What is Shallow Discourse Parsing?

A typical text consists of sentences that are glued together in a systematic way to form a coherent discourse. Shallow discourse parsing is the task of parsing a piece of text into a set of discourse relations between two adjacent or non-adjacent discourse units. We call this task shallow discourse parsing because the relations in a text are not connected to one another to form a connected structure in the form of a tree or graph.

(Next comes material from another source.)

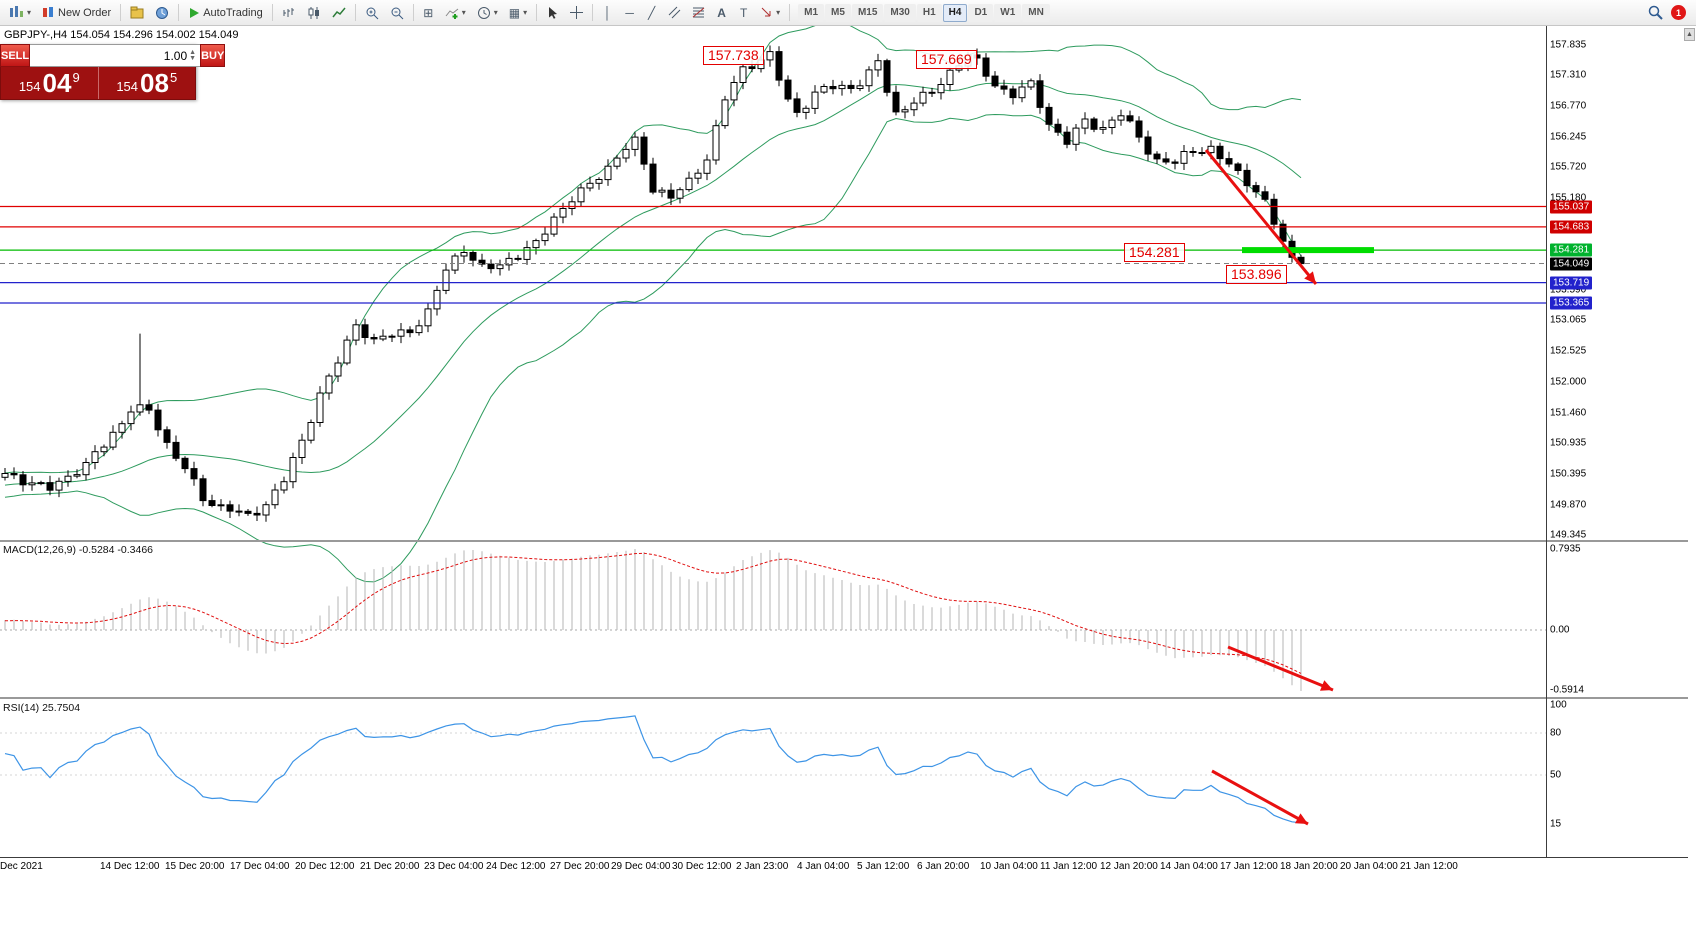 Image resolution: width=1696 pixels, height=950 pixels. What do you see at coordinates (1572, 264) in the screenshot?
I see `price-tag-label: 154.049` at bounding box center [1572, 264].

Discourse Analysis in the Penn Discourse Treebank

There are alternative conceptions of the discourse structure and discourse annotated corpora come in different flavors. For the CoNLL Shared Task this year, we chose to use the Penn Discourse Treebank as the shared task data set as it is the largest corpus of its kind. The PDTB annotates a text with a set of discourse relations. A discourse relation is composed of:

  • a discourse connective, which can be a coordinating conjunction (e.g., "and", "but"), subordinating conjunction (e.g. "if", "because"), or a discourse adverbial (e.g., "however", "also"). In an implicit discousre relaiton, a discourse connective is omitted.
  • two Arguments of the discourse connective, Arg1 and Arg2, which are typically text spans the size of clauses or sentences.
  • the sense of the discourse connective, which characterizes the nature of the relationship between the two arguments of the connective (e.g., contrast, instantiation, temporal precedence).

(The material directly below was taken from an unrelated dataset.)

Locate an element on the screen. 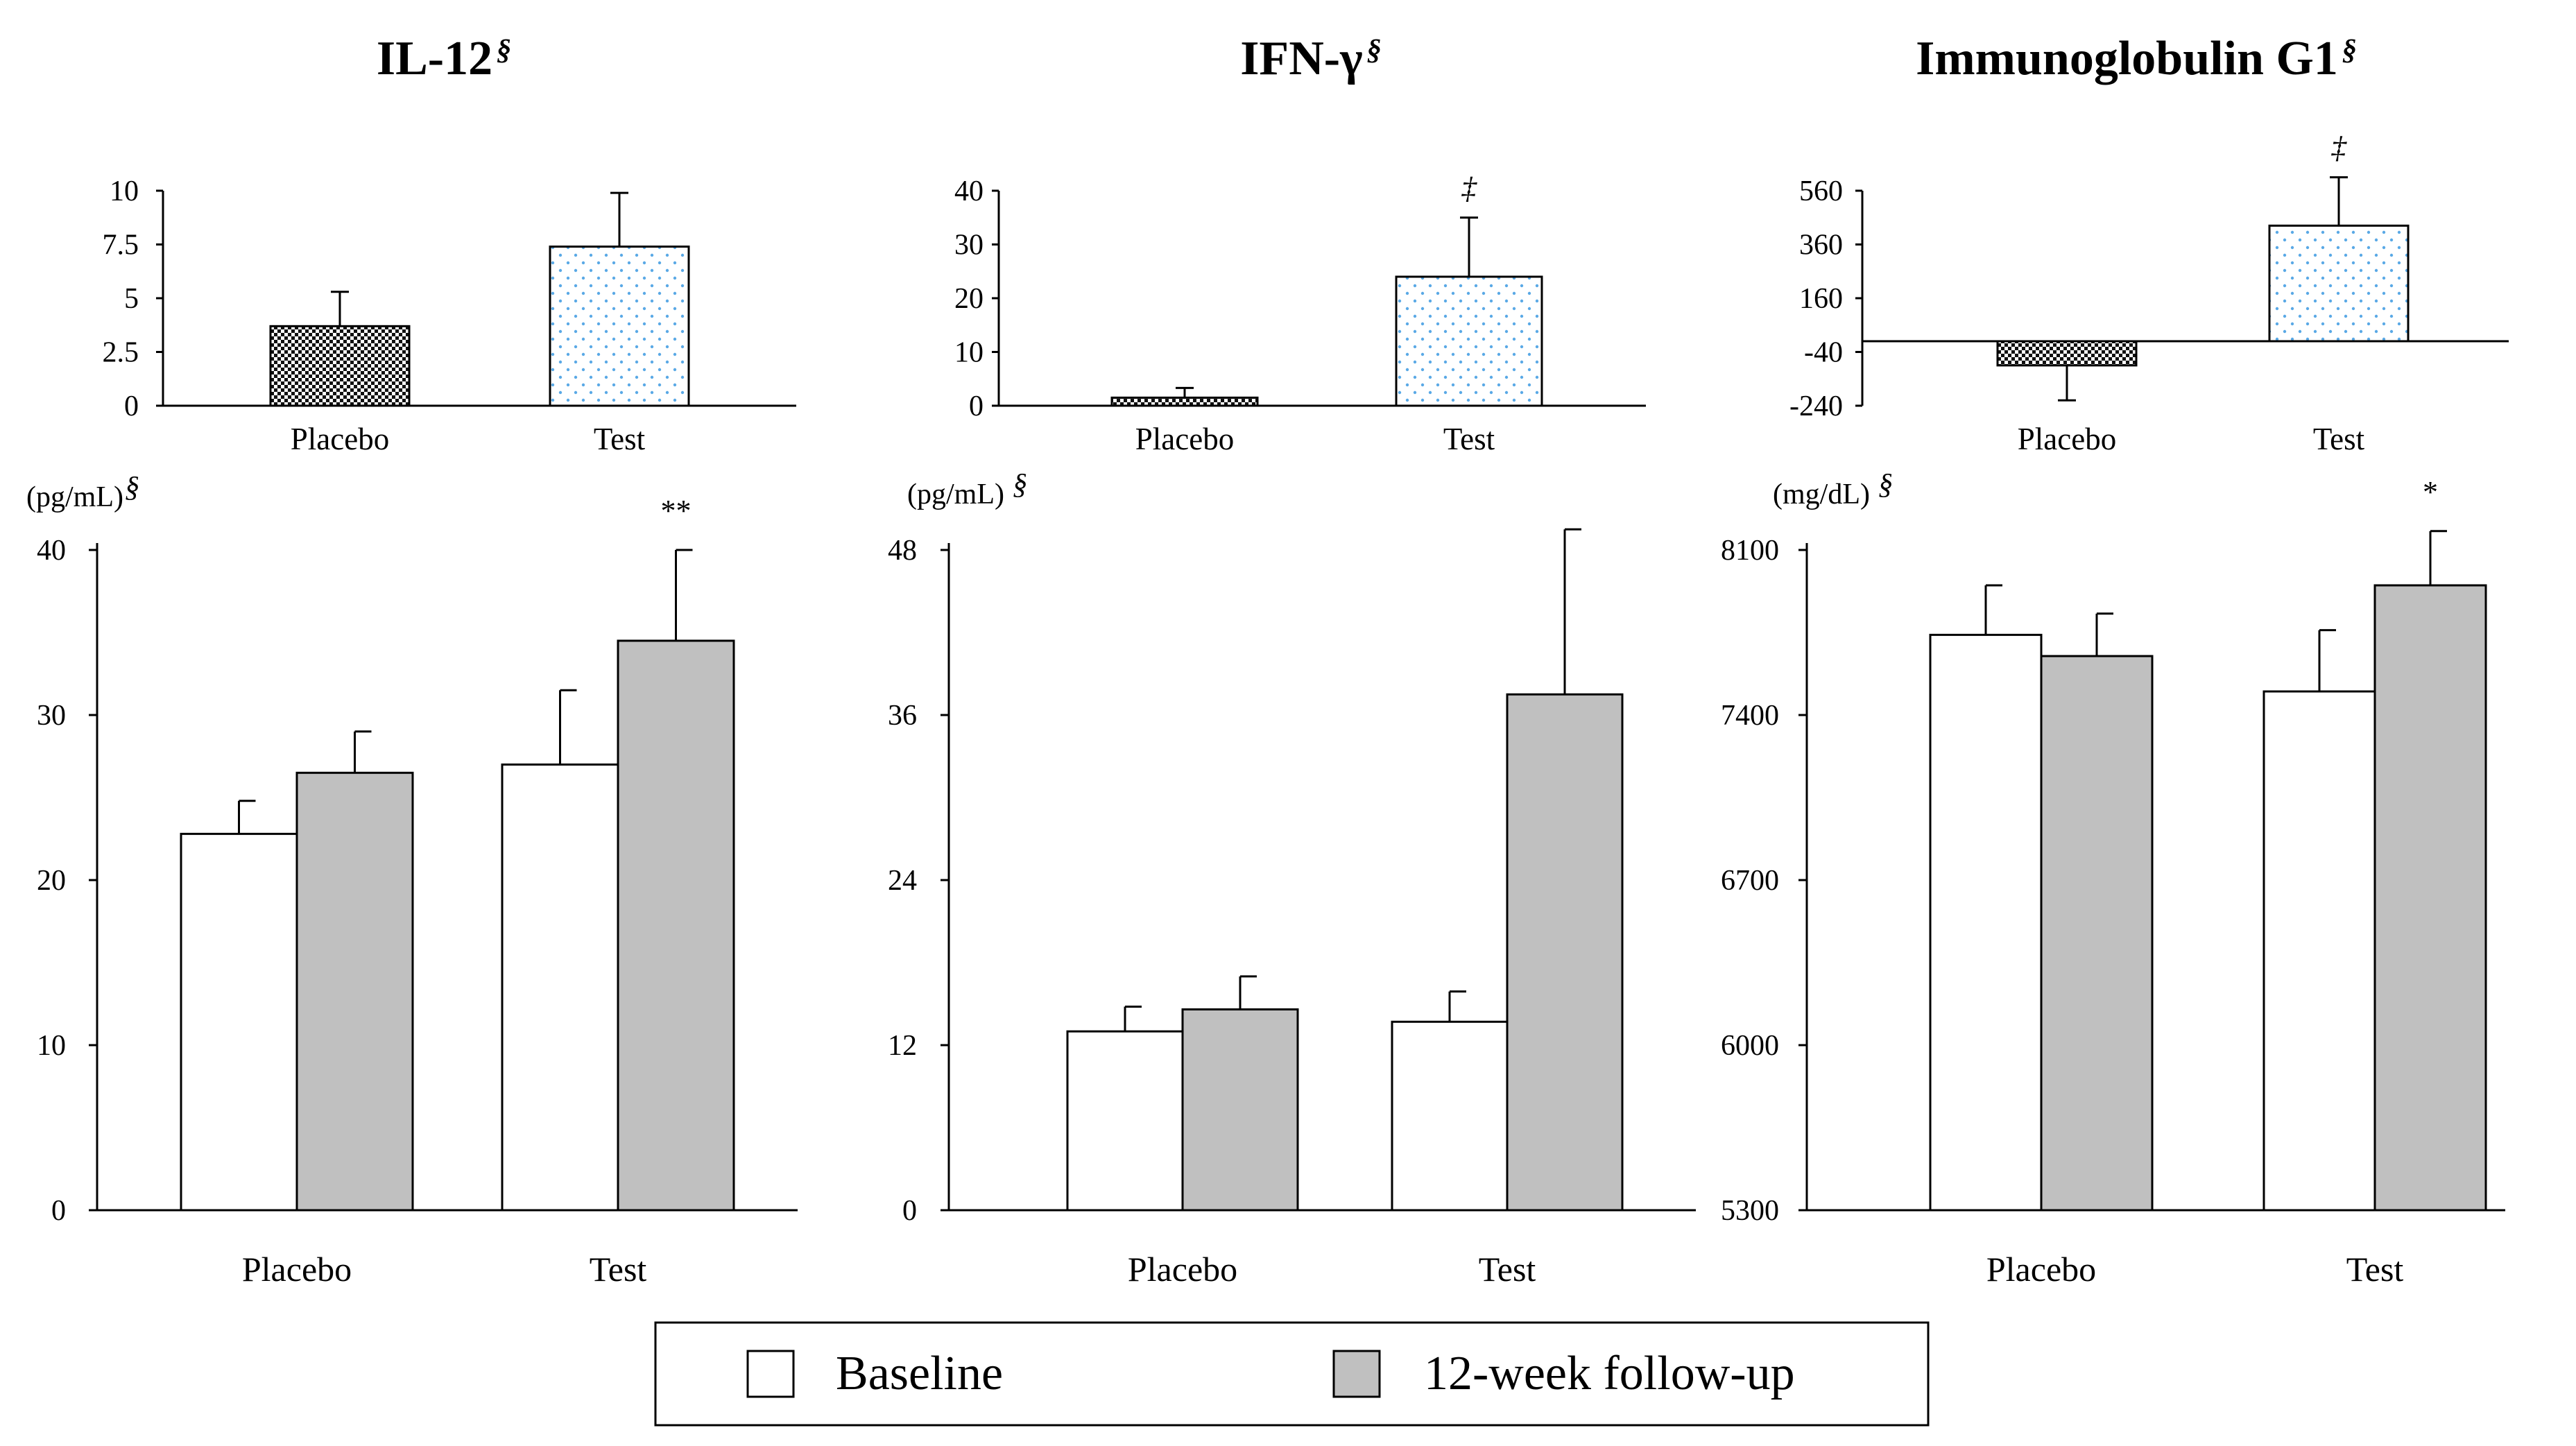 This screenshot has height=1446, width=2576. y-tick-label: 36 is located at coordinates (902, 716).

Examples of discourse relations

Here is a paragraph taken from the document wsj_1000 in the PDTB. A shallow discourse parser will output a bunch of discourse relations, which can be visualized below. Arg1 is shown in red, and Arg 2 is shown in blue. The discourse connective is underlined.

Explicit Discourse Relations

According to Lawrence Eckenfelder, a securities industry analyst at Prudential-Bache Securities Inc., "Kemper is the first firm to make a major statement with program trading." He added that "having just one firm do this isn't going to mean a hill of beans. But if this prompts others to consider the same thing, then it may become much more important."

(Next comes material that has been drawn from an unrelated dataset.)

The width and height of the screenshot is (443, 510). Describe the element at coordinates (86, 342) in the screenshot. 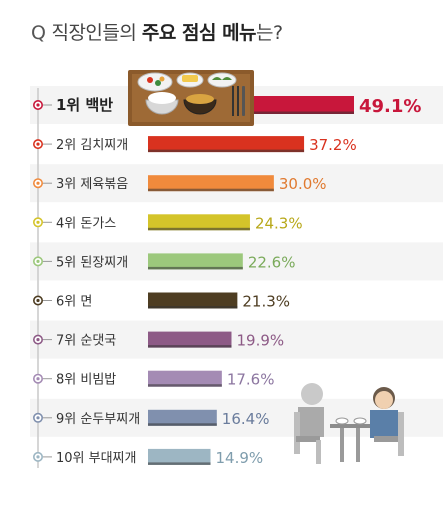

I see `category-label: 7위 순댓국` at that location.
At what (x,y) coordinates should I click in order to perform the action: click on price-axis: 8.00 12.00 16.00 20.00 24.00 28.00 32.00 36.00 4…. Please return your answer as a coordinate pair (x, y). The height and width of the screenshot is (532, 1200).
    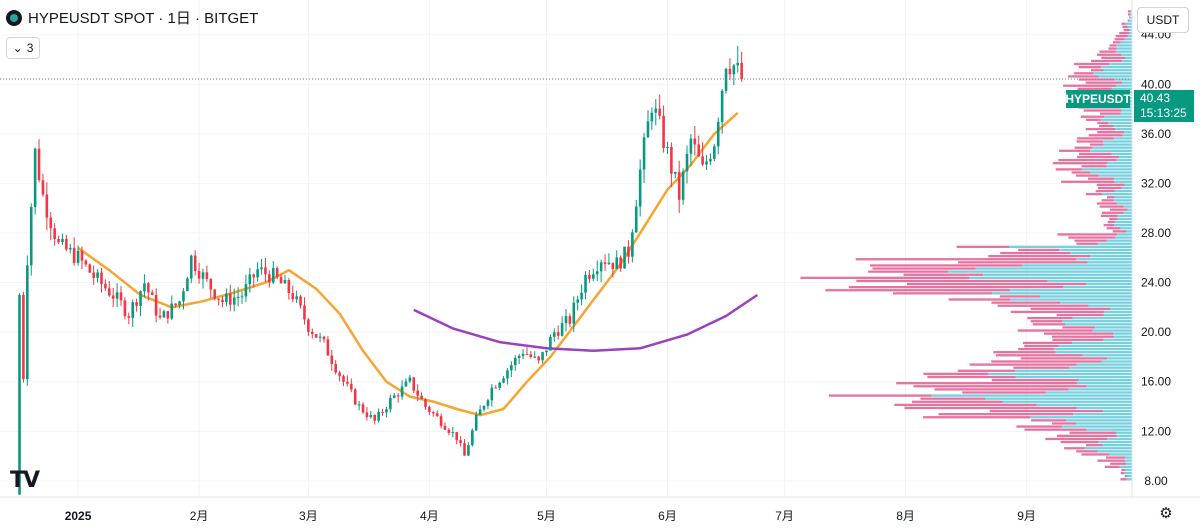
    Looking at the image, I should click on (1151, 248).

The discourse connective is 'but', and the sense is Comparison.Concession.

Implicit Discourse Relations

According to Lawrence Eckenfelder, a securities industry analyst at Prudential-Bache Securities Inc., "Kemper is the first firm to make a major statement with program trading." He added that "having just one firm do this isn't going to mean a hill of beans. But if this prompts others to consider the same thing, then it may become much more important."

The omitted discourse connective is 'however'. and the sense is Comparison.Contrast.